When technology is most useful, you quickly forget how much science, engineering, hardware, and software are involved in it. You focus instead on the service and convenience it offers; it becomes part of your routine. You assume, for example, that an Uber will be available to take you home at odd hours, and even from odd locations. We don’t tend to ponder the cellphone towers, satellite-enabled GPS, computer servers, or miniaturized phone circuitry that allow such wizardry.
Even when a technology is useful, it often carries unintended consequences. Take, for example, the doorbell camera I recently installed at home. It’s handy to be able to see a visitor at the door when I’m not there, especially because I can speak with him through my mobile phone and he’s not certain whether I am out of town or on the couch. When we’re on the road and my dog hears the doorbell jingle through my phone, he can bark at the mailman from afar. That’s an unexpected benefit for him.
But the technology carries unintended consequences: neighbors passing by on the sidewalk, who did not sign up for surveillance, are recorded on video that’s uploaded to the internet. In some cases—usually with the doorbell owner’s consent, but not always—such videos are shared with local police as a matter of course. (I have not volunteered to share my front door video with anyone.) Whether such sharing is desirable is something each person must wrestle with. And communities face the delicate task of balancing privacy with public safety.
Which emerging real estate technologies will become the must-haves, and which will be the near misses? You can take your chances on a $100 doorbell, but if you are investing millions in a property or trying to run a profitable business, you cannot afford to waste resources on fads. Those two questions—what are the unintended consequences, and which technologies have staying power—are themes running throughout this special issue of Urban Land.
With the establishment of new technology product councils in Europe and the Asia Pacific region, in addition to the Technology and Real Estate Council in the Americas that launched in 2018, we have the opportunity to hear the views of leading ULI members from around the world regarding a single, though broad, topic. This roundtable conversation, “Outlook for Property Technology,” begins on page 32. Council leaders share how they keep their eyes on the bottom line when evaluating new technologies—and the promises being pitched to them.
Former ULI chief executive officer Patrick L. Phillips offers his insights on the mightily ambitious plans proposed by Sidewalk Labs (a sister company of Google) for the waterfront in Toronto. Technology is embedded throughout the plans, but so are principles of sound urban planning. Coverage of the plans put forth by Sidewalk Labs begins on page 46 with the article, “The Smarter City.”
And, in this issue, we offer a new editorial feature: “Tech Takeaways.” Over seven pages, we offer snippets of tech-related information discussed at the ULI Fall Meeting in Washington, D.C., along with additional reporting. It’s an easy read covering a lot of ground.
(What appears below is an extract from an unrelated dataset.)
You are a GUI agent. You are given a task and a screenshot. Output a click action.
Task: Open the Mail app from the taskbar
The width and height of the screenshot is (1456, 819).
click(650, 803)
And, finally, on page 84, tech writer Rob Pegoraro reports on the practicalities of bringing 5G wireless technology into large structures. His bottom line: there won’t be much payoff to being an early adopter.
Watch for the next issue of Urban Land to arrive early in the new year. It will cover financial and economic trends for the coming year, including a comprehensive look at the Emerging Trends in Real Estate® 2020 reports for Europe, Asia Pacific, and the Americas. We also will have a fresh report on Opportunity Zones in the United States. Best wishes to you for the remainder of 2019.